Start of EXTRACTED RECORDS

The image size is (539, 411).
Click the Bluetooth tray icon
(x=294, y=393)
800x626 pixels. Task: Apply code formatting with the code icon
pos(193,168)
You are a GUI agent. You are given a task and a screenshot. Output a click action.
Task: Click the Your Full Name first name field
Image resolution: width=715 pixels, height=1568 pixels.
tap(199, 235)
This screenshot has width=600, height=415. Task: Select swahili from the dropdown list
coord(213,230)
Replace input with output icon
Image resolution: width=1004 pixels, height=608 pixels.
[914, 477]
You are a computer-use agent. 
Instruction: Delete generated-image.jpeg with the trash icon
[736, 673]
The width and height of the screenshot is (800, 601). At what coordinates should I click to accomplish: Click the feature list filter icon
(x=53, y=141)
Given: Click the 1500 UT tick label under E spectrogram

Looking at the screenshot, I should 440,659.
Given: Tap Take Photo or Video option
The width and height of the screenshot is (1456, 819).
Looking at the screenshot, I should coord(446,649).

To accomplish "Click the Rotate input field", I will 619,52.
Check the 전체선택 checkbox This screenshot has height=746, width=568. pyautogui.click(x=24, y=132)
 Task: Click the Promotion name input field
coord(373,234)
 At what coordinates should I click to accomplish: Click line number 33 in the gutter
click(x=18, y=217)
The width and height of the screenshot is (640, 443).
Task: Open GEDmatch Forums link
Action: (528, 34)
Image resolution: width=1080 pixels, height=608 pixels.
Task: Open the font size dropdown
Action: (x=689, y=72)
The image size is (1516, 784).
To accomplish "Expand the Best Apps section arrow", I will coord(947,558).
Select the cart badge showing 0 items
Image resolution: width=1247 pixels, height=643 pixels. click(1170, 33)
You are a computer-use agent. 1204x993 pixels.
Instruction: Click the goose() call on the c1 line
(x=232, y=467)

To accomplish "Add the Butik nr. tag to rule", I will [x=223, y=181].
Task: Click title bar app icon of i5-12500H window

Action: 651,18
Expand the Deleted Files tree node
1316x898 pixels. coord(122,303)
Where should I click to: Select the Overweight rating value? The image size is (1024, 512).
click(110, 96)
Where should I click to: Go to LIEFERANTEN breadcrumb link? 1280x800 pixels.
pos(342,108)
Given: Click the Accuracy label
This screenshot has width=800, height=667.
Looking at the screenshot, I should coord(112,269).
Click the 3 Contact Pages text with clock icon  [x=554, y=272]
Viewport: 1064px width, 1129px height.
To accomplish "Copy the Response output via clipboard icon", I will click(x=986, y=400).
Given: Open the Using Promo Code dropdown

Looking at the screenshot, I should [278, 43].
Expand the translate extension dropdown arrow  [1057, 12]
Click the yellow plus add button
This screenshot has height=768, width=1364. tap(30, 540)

End of EXTRACTED RECORDS

> [WHAT THIS TASK INVOLVES] Go through the data above and transcribe every entry exactly.

> [RESPONSE TO THE TASK]
The image size is (539, 411).
Click the Bluetooth tray icon
(x=294, y=393)
800x626 pixels. Task: Apply code formatting with the code icon
pos(193,168)
You are a GUI agent. You are given a task and a screenshot. Output a click action.
Task: Click the Your Full Name first name field
Image resolution: width=715 pixels, height=1568 pixels.
tap(199, 235)
This screenshot has width=600, height=415. Task: Select swahili from the dropdown list
coord(213,230)
Replace input with output icon
Image resolution: width=1004 pixels, height=608 pixels.
[914, 477]
You are a computer-use agent. 
Instruction: Delete generated-image.jpeg with the trash icon
[736, 673]
The width and height of the screenshot is (800, 601). At what coordinates should I click to accomplish: Click the feature list filter icon
(x=53, y=141)
Given: Click the 1500 UT tick label under E spectrogram

Looking at the screenshot, I should 440,659.
Given: Tap Take Photo or Video option
The width and height of the screenshot is (1456, 819).
Looking at the screenshot, I should coord(446,649).

To accomplish "Click the Rotate input field", I will 619,52.
Check the 전체선택 checkbox This screenshot has height=746, width=568. pyautogui.click(x=24, y=132)
 Task: Click the Promotion name input field
coord(373,234)
 At what coordinates should I click to accomplish: Click line number 33 in the gutter
click(x=18, y=217)
The width and height of the screenshot is (640, 443).
Task: Open GEDmatch Forums link
Action: (528, 34)
Image resolution: width=1080 pixels, height=608 pixels.
Task: Open the font size dropdown
Action: (x=689, y=72)
The image size is (1516, 784).
To accomplish "Expand the Best Apps section arrow", I will coord(947,558).
Select the cart badge showing 0 items
Image resolution: width=1247 pixels, height=643 pixels. click(1170, 33)
You are a computer-use agent. 1204x993 pixels.
Instruction: Click the goose() call on the c1 line
(x=232, y=467)

To accomplish "Add the Butik nr. tag to rule", I will [x=223, y=181].
Task: Click title bar app icon of i5-12500H window

Action: 651,18
Expand the Deleted Files tree node
1316x898 pixels. coord(122,303)
Where should I click to: Select the Overweight rating value? The image size is (1024, 512).
click(110, 96)
Where should I click to: Go to LIEFERANTEN breadcrumb link? 1280x800 pixels.
pos(342,108)
Given: Click the Accuracy label
This screenshot has width=800, height=667.
Looking at the screenshot, I should coord(112,269).
Click the 3 Contact Pages text with clock icon  [x=554, y=272]
Viewport: 1064px width, 1129px height.
To accomplish "Copy the Response output via clipboard icon", I will click(x=986, y=400).
Given: Open the Using Promo Code dropdown

Looking at the screenshot, I should [278, 43].
Expand the translate extension dropdown arrow  [1057, 12]
Click the yellow plus add button
This screenshot has height=768, width=1364. tap(30, 540)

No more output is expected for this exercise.